SOURCE TEXT START

Productivity per employer has gone up a lot, ideally everyone would be earning more, but at least some are. FIRE doesn't require a booming stock market to work... It simply requires places to put capital that return annually (ideally perpetually). For example buying solar panels is a form of capital sink that has a practical return annually, or sinking money into a home or insulation. At some point someone's savings + annual "income" will be enough to survive on.

1 comments

No. Let’s say everyone in the world is relying on savings + investment income for living (the end goal of the FIRE movement?). Then who will produce food (no one is doing any labor)?

FIRE is possible for everyone only when full automation is developed.

That’s definitely and decidedly not the end-goal. Most people don’t retire entirely, they just switch to work that’s more interesting to them, on their own terms. Maybe fewer hours.

But I’ve never heard anyone proposing that nobody should ever work again — you still need to work for long enough to build up a big portfolio. Maybe you can choose to just work 20 hr weeks for your entire 40-yr career… or 60 hour weeks for 15 years, then retire early. But the idea is that if people could consume much less, then we could build a better economy that supports everyone needing to work less in a lifetime.

additionally there is always a new generation of non retired people who can do the non-automated tasks (in return for their FIRE money)
> who will produce food

the people who have not yet FIRE'ed would have to do it, and they do it because they are getting paid by people who are FIRE'ed - presumably, with the intention of FIRE'ing themselves after reaching some target net worth. Unless you're claiming that somehow the population would stagnate and no new people would be born, this will continue to work.

Why does it have to be possible for _everybody_ to be in the same position, at the same time, for FIRE to work?

People that FIRE are still working - they're just compressing their working years vs higher income vs lower spending. Everyone is "producing food", just for a shorter portion of their life than normal.
It's not possible for everyone to FIRE, is the point.

Society needs to produce X amount of goods and services to sustain itself. If insufficient goods and services are produced, you get stagflation that kills your retirement nest egg. It's reasonable to say that a society where everyone stops doing work they don't like around age 35 cannot possibly produce enough goods and services, unless these people also die by 40.

I also don't buy the idea that it's possible to utilize only ~10-20 years of high productivity from an average person to sustain that person perpetually. This would only be possible with much more advanced automation than what we currently have, in everything from food production to medicine.

FIRE works for now because productivity continues to grow, at least in the US, and in part due to population growth. It also does only work for a small subset of the population (be it high earners or high savers), because the larger this subset, the higher the systemic risk. And it's a bad idea to advocate FIRE as a culturally sustainable approach to life. That idea is absurd.

> I also don't buy the idea that it's possible to utilize only ~10-20 years of high productivity from an average person to sustain that person perpetually.

Check out earlyretirementextreme.com

The author shows how it can be done in 5 years on a sub-$100k salary. The catch though is that he doesn't have children. With dependents, it would probably be more like 10 years.

SOURCE TEXT END
MATERIAL SUPPLIED START

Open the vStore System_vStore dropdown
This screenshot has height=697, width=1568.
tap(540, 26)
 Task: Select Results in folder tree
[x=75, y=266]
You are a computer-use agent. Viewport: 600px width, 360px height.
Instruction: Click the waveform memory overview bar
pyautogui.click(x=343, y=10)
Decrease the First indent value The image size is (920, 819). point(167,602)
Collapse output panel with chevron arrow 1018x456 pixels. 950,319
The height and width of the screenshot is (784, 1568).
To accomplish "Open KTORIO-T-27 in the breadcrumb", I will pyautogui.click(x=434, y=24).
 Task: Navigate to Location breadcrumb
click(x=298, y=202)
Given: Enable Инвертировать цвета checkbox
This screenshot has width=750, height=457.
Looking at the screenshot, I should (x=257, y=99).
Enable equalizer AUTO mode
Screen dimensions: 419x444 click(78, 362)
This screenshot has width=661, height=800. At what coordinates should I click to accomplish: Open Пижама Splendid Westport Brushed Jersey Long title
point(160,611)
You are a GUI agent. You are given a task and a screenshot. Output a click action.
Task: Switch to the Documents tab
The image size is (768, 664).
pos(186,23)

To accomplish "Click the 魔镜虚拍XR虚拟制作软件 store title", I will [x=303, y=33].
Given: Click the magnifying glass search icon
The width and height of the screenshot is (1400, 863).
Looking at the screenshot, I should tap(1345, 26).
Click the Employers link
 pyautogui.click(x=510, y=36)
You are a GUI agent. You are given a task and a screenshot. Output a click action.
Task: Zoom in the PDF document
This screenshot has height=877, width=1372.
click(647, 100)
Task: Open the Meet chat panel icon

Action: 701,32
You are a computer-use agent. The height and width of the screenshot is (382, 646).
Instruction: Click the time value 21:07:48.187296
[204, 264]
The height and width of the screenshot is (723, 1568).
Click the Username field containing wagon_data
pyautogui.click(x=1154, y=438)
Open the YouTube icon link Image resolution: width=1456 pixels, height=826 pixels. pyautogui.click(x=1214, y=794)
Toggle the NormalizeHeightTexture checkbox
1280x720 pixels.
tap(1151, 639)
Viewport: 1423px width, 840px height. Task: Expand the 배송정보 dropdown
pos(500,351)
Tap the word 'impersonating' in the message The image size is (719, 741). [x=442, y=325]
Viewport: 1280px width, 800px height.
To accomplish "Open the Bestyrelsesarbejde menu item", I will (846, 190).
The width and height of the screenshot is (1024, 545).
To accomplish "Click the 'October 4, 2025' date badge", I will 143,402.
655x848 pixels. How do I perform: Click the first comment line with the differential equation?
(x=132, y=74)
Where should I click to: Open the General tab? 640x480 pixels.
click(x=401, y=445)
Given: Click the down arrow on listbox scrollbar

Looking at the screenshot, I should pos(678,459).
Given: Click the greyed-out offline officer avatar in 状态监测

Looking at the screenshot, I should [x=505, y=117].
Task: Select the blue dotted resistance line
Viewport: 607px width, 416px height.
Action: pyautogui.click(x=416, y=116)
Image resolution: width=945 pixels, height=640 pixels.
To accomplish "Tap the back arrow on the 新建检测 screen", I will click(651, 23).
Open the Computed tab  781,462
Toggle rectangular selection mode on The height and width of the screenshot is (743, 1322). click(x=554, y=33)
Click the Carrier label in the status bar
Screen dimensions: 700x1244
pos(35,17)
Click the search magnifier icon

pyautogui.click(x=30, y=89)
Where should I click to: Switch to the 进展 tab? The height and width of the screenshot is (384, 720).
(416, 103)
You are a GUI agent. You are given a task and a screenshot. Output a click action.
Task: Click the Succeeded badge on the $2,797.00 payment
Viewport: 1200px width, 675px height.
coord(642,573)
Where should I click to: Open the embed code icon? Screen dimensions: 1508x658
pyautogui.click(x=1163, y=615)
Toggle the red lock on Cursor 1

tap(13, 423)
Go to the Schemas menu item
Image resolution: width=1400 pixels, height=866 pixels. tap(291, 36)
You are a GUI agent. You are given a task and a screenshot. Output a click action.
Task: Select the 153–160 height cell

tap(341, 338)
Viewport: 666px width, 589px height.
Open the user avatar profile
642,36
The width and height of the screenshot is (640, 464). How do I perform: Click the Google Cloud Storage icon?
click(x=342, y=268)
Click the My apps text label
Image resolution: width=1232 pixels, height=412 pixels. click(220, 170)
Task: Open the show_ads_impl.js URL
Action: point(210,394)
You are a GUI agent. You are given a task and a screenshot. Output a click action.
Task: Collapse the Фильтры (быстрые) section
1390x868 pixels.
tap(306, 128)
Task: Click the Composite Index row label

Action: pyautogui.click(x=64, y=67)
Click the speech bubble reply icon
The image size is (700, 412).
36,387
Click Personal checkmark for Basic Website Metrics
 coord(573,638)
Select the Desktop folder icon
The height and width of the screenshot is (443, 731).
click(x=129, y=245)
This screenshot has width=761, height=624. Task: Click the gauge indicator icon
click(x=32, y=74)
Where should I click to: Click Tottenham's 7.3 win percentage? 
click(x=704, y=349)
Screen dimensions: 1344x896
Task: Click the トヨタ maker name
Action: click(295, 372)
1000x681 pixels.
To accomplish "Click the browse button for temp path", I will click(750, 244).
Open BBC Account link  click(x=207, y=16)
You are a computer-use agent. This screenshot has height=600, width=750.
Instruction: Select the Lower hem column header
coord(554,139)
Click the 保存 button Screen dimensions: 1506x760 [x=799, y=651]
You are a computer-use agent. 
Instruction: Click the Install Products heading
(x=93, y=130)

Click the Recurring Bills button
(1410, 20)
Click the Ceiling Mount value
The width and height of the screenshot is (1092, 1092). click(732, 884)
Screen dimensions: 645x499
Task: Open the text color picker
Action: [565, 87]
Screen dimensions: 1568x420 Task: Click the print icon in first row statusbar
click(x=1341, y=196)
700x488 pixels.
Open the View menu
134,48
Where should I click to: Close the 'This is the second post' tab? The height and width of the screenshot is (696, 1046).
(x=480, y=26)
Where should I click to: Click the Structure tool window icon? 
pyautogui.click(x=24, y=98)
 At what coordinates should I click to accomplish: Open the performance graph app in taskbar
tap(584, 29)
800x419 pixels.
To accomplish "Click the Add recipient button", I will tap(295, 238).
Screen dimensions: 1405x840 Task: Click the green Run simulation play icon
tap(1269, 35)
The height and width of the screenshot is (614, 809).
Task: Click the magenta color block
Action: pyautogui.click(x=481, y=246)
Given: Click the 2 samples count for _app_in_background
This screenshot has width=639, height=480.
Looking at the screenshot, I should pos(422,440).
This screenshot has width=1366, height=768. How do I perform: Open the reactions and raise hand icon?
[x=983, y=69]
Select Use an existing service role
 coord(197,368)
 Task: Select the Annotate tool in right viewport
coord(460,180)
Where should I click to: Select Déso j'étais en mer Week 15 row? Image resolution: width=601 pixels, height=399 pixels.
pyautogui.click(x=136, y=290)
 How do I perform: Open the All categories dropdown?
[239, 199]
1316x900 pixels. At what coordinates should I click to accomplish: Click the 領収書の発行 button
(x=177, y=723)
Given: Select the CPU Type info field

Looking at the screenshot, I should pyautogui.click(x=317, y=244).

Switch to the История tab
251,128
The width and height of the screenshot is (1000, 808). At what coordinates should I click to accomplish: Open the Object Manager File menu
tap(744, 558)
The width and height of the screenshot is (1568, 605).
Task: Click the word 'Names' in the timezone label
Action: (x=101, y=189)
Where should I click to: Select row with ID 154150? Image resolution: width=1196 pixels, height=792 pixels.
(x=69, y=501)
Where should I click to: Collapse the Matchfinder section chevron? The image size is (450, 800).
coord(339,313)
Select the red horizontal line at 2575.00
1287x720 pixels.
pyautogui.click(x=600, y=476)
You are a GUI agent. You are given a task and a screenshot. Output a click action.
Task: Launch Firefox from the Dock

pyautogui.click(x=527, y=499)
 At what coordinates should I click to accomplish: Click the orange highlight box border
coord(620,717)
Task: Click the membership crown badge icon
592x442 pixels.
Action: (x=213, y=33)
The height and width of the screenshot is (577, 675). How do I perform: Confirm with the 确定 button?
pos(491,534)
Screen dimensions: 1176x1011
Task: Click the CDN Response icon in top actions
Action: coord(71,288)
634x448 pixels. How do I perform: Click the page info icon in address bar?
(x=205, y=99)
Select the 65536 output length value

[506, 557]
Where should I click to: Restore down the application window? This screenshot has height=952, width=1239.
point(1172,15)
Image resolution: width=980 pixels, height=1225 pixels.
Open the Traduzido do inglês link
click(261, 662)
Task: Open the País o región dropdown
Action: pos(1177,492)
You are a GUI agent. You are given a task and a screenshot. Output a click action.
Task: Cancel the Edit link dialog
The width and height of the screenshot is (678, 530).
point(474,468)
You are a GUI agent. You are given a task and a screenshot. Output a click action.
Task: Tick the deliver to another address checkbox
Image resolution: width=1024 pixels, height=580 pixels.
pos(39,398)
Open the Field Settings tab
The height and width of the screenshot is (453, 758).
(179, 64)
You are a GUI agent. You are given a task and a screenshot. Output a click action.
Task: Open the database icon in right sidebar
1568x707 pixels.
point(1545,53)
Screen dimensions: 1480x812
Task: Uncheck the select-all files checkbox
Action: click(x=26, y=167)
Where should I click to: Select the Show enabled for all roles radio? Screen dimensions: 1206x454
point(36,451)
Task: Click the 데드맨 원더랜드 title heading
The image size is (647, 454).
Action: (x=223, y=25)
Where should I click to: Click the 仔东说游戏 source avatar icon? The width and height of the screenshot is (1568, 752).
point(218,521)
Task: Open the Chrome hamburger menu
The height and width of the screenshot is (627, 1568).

MATERIAL SUPPLIED END

▸ **ACTIVITIES**
1. Decide whether each statement below agrees with the FIRE discussion. For each one, answer yes or no and quote the exact words from the FIRE discussion that settle it.
(a) FIRE needs a booming stock market to work.
(b) One comment claims FIRE is possible for everyone only once full automation is developed.
(c) The author of earlyretirementextreme.com has children.
2. Edit the stretch of the FIRE discussion from "Productivity per employer" through "automation is developed." so that "wind turbines" replaces "solar panels".

▸ **ANSWERS PROVIDED**
1.
(a) No: "FIRE doesn't require a booming stock market to work..."
(b) Yes: "FIRE is possible for everyone only when full automation is developed."
(c) No: "The catch though is that he doesn't have children."

2.
Productivity per employer has gone up a lot, ideally everyone would be earning more, but at least some are. FIRE doesn't require a booming stock market to work... It simply requires places to put capital that return annually (ideally perpetually). For example buying wind turbines is a form of capital sink that has a practical return annually, or sinking money into a home or insulation. At some point someone's savings + annual "income" will be enough to survive on.

1 comments

No. Let’s say everyone in the world is relying on savings + investment income for living (the end goal of the FIRE movement?). Then who will produce food (no one is doing any labor)?

FIRE is possible for everyone only when full automation is developed.